TEXTE DE LECTURE:
· · · · ·

Napoléon, consulté, répondit par son adage accoutumé, que ce n’était point à un incident à gouverner la politique, mais bien à la politique à gouverner les incidents ; que, quelque tort qu’eût cette inepte cour de Rome, le parti à prendre vis-à-vis d’elle demeurait toujours une fort grande question. Qu’il fallait la corriger, mais non pas la détruire ; qu’en renversant le pape et révolutionnant Rome, on aurait infailliblement la guerre avec Naples, ce qu’il fallait, sur toutes choses, éviter. Qu’il fallait ordonner à notre ambassadeur de retourner à Rome demander un exemple des coupables ; exiger qu’une ambassade extraordinaire vînt faire des excuses au Luxembourg ; faire sortir Provera, mettre à la tête des affaires les prélats les plus modérés, et forcer le pape à conclure un concordat avec la république cisalpine, afin que, par toutes ces mesures réunies, Rome tranquille ne pût plus avoir part aux affaires ; que ce concordat avec la Cisalpine aurait de plus l’avantage de préparer de loin les esprits en France à une pareille mesure. Mais La Reveillère, entouré de ses théophilanthropes, fit décider qu’on marcherait contre le pape. Le temps était venu, disait-il, de faire disparaître cette idole. Le mot d’ailleurs de république romaine suffisait pour transporter toutes les imaginations ardentes de la révolution. Le général français avait été trop circonspect dans le temps ; et si on avait des querelles aujourd’hui avec le pape, c’était uniquement sa faute ; mais peut-être avait-il ses vues particulières. En effet, ses formes civiles, ses ménagements vis-à-vis du pape, sa généreuse compassion pour des prêtres déportés, avaient, dans le temps, fortement frappé les esprits en France.

· · · · ·

DONNÉES FOURNIES:

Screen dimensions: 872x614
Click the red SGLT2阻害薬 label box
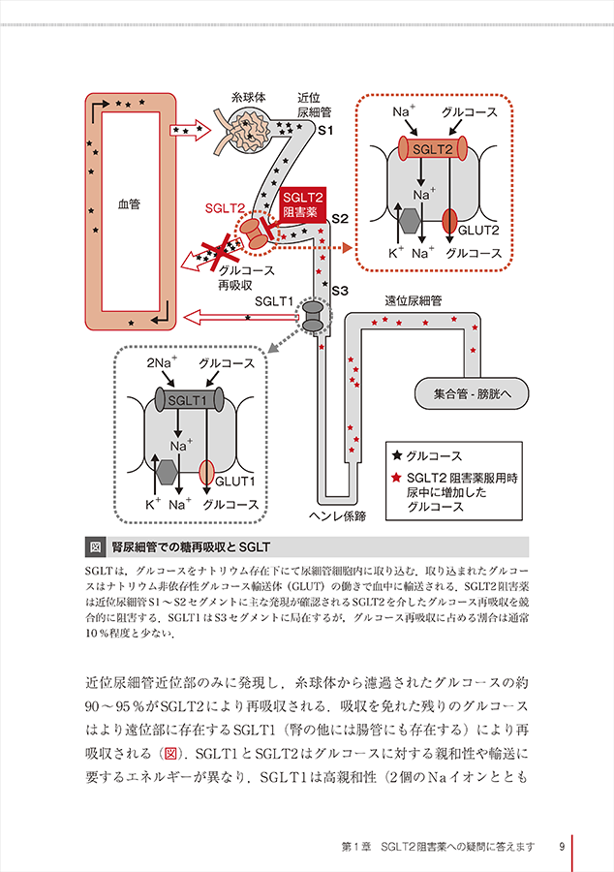pos(301,203)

· · · · ·

QUESTIONS:
A: D'après le texte de lecture, avec quel royaume Napoléon prévoyait-il une guerre certaine si l'on renversait le pape ?
B: Dressez la liste de toutes les mesures que contient la phrase du texte de lecture commençant par « Qu'il fallait ordonner à notre ambassadeur ».
Les lignes n'ont aucun rapport avec le texte de lecture.

RÉPONSES:
A: Avec Naples.

B:
- Ordonner à l'ambassadeur de retourner à Rome demander un exemple des coupables.
- Exiger qu'une ambassade extraordinaire vienne faire des excuses au Luxembourg.
- Faire sortir Provera.
- Mettre à la tête des affaires les prélats les plus modérés.
- Forcer le pape à conclure un concordat avec la république cisalpine.